__Given records__:
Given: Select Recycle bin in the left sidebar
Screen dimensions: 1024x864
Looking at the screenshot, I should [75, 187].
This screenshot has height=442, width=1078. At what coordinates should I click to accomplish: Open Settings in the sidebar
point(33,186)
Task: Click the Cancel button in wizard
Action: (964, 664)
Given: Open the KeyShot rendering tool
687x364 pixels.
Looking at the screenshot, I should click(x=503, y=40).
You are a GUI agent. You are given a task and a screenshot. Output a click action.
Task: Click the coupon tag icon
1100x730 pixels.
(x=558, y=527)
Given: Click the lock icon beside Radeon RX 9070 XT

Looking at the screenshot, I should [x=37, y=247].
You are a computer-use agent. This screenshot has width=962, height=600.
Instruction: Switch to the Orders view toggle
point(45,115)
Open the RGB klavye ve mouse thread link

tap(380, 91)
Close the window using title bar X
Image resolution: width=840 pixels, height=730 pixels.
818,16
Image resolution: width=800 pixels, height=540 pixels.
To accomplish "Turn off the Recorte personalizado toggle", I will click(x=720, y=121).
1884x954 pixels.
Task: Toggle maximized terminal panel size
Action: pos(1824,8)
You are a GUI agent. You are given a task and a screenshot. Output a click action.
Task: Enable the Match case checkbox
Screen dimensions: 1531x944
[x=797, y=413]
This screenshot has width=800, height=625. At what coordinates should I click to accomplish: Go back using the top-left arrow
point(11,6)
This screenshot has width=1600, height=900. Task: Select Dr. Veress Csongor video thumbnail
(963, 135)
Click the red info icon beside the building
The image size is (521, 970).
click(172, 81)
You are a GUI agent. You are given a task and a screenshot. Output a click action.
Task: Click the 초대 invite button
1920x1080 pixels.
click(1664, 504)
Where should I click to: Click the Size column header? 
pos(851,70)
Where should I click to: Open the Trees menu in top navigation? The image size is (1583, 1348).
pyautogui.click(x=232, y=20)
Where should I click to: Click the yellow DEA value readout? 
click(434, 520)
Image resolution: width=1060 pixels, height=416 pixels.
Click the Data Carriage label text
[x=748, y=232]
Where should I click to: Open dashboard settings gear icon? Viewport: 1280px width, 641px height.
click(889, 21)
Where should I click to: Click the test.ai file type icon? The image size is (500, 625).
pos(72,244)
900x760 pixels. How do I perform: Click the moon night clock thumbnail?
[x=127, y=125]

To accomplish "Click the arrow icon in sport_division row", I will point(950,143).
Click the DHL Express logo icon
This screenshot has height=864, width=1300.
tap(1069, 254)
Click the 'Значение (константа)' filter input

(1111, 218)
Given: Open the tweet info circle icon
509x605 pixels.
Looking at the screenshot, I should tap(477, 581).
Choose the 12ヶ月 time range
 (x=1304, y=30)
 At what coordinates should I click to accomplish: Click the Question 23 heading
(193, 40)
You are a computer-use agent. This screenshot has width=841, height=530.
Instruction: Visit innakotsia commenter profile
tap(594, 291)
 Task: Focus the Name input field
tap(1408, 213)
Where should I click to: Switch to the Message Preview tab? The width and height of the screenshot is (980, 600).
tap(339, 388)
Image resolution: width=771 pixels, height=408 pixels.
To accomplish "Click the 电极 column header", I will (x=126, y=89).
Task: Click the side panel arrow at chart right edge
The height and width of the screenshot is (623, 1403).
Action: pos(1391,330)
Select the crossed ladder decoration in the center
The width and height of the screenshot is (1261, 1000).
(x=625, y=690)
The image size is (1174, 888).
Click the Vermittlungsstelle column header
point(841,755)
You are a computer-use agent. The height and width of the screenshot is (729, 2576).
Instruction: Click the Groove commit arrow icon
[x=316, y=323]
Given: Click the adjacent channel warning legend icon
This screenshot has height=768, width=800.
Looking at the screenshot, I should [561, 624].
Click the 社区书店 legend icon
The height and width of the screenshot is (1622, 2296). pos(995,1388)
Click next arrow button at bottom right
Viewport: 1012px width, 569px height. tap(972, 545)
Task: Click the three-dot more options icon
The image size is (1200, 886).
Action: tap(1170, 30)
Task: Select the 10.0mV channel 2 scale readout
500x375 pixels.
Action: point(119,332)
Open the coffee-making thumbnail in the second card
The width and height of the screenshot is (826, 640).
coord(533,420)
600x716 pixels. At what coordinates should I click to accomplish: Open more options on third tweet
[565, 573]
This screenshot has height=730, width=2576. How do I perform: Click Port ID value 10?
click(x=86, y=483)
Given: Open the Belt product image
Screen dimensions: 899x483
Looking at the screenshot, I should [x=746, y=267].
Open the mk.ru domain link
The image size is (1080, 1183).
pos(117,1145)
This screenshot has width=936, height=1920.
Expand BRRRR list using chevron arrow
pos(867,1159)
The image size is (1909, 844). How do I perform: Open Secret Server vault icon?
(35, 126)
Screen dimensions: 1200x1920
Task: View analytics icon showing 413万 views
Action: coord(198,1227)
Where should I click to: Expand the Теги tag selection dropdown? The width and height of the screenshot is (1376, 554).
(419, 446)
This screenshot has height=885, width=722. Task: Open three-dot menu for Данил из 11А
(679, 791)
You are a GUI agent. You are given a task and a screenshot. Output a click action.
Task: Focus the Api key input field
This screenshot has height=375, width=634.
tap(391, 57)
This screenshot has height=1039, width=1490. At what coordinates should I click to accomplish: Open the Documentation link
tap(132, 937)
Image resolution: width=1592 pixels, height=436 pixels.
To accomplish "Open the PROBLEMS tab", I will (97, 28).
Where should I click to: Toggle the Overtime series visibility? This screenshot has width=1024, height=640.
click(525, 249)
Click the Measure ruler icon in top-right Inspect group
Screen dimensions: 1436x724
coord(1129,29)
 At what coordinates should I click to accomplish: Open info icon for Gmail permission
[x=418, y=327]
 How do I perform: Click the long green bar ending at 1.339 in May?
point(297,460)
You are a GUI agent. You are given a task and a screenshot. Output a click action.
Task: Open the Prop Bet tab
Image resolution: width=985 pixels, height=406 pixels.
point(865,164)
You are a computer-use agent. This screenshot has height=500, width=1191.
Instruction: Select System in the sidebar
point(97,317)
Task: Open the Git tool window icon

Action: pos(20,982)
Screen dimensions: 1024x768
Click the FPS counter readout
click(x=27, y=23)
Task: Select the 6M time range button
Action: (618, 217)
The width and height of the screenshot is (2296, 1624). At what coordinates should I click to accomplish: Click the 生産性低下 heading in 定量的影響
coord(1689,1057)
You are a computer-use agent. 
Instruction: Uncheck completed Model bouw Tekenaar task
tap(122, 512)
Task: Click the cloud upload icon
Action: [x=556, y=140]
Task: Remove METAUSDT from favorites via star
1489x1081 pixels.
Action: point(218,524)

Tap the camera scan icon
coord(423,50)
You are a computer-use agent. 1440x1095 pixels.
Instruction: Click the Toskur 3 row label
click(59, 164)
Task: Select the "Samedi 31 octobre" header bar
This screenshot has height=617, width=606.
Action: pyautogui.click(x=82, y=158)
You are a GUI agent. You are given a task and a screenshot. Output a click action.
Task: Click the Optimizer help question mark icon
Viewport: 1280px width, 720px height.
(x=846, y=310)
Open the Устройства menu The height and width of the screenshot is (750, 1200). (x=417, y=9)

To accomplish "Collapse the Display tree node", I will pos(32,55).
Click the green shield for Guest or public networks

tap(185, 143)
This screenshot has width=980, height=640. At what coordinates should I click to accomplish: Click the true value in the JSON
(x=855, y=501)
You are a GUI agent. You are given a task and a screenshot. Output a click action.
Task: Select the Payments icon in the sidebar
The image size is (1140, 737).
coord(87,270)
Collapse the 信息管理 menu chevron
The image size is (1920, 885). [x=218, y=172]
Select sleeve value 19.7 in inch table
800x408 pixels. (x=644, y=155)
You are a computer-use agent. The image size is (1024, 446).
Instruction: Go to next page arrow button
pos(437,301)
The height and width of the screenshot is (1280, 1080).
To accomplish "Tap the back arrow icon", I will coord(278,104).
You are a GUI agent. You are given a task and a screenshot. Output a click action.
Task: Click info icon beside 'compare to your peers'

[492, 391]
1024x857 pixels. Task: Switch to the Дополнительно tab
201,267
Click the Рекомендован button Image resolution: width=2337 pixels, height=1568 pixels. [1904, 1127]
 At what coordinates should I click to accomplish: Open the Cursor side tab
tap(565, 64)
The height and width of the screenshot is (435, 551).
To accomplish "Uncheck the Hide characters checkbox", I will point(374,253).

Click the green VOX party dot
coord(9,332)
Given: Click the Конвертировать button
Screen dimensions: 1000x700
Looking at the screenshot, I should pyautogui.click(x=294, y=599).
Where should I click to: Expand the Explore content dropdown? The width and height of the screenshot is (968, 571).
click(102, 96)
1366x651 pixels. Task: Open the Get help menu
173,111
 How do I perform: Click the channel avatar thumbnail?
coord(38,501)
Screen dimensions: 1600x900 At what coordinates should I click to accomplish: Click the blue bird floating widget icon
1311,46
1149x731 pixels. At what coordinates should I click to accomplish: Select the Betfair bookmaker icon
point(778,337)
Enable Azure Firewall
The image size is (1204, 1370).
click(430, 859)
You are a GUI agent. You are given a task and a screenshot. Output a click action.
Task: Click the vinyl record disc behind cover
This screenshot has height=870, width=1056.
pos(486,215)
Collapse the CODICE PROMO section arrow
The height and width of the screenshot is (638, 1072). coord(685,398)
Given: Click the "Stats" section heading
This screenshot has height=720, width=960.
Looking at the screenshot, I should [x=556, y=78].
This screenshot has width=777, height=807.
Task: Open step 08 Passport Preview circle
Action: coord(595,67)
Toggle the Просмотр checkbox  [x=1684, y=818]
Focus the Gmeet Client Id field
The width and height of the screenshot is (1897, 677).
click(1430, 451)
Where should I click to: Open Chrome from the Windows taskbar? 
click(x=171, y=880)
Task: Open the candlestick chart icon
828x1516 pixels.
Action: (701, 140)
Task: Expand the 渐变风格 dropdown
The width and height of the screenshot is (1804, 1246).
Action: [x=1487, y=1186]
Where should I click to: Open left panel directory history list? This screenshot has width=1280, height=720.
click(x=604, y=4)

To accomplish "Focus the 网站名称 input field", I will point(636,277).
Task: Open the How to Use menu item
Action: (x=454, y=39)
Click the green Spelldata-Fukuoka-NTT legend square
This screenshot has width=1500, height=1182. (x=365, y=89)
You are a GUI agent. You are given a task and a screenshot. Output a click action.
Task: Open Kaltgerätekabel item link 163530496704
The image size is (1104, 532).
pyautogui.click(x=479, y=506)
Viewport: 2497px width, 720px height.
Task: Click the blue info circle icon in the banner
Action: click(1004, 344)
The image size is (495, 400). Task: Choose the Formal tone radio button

__Work to be completed__: In the listing above, find every line containing the word "chart" and copy each of those lines.

__Solution for this problem__:
Task: Click the side panel arrow at chart right edge
Task: Open the candlestick chart icon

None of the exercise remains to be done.